● **ABOUT THIS EXERCISE**:
Scan the records for the string "menu" and state how many lines contain it, using the number alone.

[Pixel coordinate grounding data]
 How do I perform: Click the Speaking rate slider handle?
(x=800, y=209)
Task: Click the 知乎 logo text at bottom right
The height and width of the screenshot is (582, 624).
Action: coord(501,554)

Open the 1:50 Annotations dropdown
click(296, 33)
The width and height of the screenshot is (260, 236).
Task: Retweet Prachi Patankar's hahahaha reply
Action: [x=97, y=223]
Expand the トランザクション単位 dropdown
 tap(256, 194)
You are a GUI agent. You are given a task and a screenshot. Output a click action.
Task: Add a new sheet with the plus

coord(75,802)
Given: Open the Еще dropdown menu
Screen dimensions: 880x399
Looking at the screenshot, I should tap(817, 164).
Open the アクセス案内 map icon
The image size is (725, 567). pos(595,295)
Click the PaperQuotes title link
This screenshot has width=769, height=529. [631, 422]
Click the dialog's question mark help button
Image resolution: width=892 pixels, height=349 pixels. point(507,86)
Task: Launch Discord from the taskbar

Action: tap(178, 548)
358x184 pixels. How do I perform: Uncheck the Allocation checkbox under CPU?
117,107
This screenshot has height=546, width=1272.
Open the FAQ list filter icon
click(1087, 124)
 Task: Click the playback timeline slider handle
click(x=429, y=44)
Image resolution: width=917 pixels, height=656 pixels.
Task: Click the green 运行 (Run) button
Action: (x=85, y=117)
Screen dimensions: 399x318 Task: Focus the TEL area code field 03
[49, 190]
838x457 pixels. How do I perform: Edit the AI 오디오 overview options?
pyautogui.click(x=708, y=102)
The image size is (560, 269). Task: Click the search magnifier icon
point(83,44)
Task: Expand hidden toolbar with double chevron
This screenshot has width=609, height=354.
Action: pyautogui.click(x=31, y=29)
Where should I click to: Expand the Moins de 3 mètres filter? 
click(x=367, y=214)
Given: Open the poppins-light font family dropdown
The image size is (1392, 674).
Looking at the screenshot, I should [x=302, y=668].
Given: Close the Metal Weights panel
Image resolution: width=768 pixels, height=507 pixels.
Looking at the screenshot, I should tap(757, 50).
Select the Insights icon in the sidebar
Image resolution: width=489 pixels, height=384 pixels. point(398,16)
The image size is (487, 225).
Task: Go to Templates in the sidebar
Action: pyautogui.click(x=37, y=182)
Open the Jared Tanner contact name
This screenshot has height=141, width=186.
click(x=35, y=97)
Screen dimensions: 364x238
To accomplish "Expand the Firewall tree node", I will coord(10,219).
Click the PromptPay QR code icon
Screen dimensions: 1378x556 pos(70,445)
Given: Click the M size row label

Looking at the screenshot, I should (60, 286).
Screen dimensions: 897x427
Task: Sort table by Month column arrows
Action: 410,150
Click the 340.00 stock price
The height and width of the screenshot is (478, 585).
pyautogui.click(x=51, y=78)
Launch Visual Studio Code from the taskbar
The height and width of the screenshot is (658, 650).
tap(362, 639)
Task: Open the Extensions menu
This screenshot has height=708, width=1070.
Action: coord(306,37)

● **TASK SOLUTION**:
2